How many times do you allow a loved one to hurt you? I suppose it is easier the first few times, when your heart is still strong and hopeful. But slowly you start to break down with the re-occurring hurt.
My sisters have caused me great pain, and that is a difficult thing for me to admit, even on my blog. I've tried to be there for them but I'm continuously the one they use and abuse...the one that shouldn't have feelings. Sister "B" is multiplicative towards me and sister "N" is oblivious.
The bridal shower invite was the straw that broke the camels back. I've been left out of a lot of the pre-wedding planning but this seemed like too much. I received the bridal shower invitation, which is being held in my home. And the hostess were listed as "B" and "N's" sister-in-law. No where on the invite am I even mentioned, just my home address is listed.
I'm not sure why it was this incident that made my heart shatter. As I said, there have been other things similar to this that have happened for years. But this is honestly the last straw for me. I need to start looking out for my own well being.

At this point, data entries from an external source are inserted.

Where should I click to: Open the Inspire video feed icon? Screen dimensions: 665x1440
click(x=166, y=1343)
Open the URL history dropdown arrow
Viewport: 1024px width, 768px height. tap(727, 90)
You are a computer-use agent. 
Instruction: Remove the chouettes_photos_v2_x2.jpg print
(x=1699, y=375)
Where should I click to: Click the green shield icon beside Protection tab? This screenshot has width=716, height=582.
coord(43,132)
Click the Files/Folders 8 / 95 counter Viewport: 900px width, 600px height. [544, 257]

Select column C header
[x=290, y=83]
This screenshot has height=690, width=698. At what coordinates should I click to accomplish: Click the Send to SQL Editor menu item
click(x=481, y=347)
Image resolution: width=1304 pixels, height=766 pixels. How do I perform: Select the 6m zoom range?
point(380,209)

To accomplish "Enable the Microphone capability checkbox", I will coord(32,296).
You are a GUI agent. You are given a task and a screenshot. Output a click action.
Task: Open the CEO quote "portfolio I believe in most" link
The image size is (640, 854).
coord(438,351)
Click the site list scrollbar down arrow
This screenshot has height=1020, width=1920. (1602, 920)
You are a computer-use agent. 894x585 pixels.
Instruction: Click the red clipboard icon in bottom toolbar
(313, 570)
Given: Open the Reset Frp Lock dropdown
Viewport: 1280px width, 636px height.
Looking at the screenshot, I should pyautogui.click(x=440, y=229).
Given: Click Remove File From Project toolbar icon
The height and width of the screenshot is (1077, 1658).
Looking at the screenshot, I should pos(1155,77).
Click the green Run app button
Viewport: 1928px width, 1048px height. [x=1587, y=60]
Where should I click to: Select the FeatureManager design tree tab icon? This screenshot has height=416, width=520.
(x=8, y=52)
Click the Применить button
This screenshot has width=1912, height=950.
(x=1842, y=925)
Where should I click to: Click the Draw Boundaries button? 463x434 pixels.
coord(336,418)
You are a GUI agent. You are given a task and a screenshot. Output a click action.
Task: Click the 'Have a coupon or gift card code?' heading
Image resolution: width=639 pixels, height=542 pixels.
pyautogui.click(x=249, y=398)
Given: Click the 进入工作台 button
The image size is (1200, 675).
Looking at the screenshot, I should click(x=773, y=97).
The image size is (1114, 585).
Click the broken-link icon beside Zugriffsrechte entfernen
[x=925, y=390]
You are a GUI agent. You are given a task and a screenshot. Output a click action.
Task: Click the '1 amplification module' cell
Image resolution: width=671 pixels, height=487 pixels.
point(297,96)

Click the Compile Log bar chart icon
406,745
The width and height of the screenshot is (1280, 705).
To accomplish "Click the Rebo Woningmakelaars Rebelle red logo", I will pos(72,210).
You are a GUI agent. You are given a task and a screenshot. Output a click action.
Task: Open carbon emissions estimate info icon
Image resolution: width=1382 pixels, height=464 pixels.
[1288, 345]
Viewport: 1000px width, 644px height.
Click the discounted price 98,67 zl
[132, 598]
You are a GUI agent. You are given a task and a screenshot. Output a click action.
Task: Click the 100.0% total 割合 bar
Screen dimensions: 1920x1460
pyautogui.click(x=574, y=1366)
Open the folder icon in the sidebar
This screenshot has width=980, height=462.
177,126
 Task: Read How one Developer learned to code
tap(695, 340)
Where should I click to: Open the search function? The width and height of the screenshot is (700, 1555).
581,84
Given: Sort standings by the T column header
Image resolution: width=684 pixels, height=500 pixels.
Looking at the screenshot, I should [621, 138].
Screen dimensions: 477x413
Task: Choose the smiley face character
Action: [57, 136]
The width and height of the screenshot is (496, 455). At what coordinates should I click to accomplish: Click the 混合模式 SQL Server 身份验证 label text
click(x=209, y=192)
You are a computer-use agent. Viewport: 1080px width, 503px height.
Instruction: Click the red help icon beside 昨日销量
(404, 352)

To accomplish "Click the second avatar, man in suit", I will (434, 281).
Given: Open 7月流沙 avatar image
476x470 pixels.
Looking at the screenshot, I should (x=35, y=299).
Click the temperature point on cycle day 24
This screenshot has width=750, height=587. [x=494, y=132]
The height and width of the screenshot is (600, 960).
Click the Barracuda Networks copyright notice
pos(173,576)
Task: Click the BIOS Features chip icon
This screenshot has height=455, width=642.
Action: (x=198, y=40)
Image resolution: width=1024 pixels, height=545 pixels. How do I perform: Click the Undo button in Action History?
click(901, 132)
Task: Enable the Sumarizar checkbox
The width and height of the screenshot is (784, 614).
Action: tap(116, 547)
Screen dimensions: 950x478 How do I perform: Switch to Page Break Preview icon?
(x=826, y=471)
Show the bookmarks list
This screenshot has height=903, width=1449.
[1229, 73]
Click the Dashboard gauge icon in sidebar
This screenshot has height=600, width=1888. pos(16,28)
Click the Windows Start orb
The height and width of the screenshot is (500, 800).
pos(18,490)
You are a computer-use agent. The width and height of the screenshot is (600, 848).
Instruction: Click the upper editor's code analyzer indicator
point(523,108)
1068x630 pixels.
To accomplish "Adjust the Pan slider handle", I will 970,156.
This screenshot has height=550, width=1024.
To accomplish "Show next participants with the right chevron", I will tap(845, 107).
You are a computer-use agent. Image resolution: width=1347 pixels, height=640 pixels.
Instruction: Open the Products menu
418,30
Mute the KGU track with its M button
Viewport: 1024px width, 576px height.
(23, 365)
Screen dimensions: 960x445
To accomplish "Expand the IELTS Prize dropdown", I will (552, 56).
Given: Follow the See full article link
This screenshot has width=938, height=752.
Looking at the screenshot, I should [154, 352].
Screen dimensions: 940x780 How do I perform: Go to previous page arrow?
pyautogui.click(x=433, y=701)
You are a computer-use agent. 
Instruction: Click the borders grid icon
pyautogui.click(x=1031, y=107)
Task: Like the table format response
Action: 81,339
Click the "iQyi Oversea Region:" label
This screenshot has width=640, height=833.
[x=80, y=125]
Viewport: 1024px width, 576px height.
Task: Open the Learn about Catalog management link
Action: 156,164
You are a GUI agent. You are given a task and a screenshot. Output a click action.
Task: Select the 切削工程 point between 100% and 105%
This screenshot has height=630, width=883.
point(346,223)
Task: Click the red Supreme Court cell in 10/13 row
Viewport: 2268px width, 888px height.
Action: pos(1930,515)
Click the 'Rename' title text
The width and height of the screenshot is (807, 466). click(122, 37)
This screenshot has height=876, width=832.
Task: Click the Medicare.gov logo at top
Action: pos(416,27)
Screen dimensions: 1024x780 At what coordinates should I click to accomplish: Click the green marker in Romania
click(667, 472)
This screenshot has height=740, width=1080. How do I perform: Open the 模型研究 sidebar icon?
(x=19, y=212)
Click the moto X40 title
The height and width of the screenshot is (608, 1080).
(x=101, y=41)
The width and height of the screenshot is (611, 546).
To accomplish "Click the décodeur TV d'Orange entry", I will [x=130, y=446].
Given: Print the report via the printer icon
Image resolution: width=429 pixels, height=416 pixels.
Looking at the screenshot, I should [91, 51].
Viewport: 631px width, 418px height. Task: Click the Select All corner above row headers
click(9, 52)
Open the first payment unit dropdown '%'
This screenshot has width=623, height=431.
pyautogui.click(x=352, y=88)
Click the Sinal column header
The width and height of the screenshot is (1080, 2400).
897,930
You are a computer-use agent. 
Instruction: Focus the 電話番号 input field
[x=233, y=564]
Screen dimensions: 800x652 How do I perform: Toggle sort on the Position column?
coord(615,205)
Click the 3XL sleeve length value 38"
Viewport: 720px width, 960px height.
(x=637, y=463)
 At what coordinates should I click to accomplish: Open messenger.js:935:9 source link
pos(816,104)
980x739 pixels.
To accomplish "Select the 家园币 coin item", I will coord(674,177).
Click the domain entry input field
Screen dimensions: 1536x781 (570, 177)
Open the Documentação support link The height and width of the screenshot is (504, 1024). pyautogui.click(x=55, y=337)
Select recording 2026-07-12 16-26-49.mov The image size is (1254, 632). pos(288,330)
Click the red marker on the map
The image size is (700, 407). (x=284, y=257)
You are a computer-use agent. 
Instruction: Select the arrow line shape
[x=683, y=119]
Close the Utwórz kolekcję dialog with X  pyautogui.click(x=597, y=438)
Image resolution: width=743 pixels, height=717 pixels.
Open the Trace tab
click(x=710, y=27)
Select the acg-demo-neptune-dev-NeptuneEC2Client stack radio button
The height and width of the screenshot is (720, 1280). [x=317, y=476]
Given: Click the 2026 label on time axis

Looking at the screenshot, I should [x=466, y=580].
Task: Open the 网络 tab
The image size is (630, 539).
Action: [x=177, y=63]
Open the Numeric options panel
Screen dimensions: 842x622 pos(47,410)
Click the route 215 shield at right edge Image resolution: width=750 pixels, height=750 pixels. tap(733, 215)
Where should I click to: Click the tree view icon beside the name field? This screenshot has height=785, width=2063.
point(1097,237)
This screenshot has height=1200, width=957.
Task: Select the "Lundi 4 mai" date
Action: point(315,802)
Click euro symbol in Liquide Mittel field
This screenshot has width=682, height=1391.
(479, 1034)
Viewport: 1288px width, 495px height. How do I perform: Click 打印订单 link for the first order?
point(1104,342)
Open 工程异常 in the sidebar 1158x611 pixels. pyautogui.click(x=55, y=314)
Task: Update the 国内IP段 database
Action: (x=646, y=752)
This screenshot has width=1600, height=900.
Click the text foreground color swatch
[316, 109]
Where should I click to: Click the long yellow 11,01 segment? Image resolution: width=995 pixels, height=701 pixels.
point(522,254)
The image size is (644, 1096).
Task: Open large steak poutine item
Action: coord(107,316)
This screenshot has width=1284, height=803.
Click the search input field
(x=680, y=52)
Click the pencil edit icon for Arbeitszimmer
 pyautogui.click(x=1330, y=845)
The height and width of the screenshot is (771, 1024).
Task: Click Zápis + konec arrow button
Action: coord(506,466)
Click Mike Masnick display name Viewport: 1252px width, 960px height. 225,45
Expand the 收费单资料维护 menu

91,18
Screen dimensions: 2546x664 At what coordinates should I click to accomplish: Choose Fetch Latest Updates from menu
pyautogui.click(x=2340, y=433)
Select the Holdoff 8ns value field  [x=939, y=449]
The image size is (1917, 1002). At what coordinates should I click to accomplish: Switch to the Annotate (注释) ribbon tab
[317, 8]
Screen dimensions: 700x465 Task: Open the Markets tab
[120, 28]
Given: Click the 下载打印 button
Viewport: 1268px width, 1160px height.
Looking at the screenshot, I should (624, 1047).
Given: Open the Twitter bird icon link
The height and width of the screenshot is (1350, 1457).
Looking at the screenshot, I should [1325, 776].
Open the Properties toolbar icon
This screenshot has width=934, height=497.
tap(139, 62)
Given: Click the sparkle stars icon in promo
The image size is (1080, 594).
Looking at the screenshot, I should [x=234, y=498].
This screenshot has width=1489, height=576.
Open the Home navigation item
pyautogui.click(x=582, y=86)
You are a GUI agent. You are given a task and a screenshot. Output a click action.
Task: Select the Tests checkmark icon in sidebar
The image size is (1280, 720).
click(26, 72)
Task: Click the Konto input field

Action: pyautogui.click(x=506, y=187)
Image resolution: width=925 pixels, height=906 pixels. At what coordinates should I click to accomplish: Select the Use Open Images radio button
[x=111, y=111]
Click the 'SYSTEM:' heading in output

My sisters are my blood and I will always love them. But maybe we aren't meant to all be close friends. I think it is time for me to just be the bigger person and step away. My therapist agrees, I have tried to change the dynamic between we sisters for too long. It is a cycle that keeps repeating itself and in the end I am left to feel like shit. That is not right. It is time for a change, and I am ready to make it.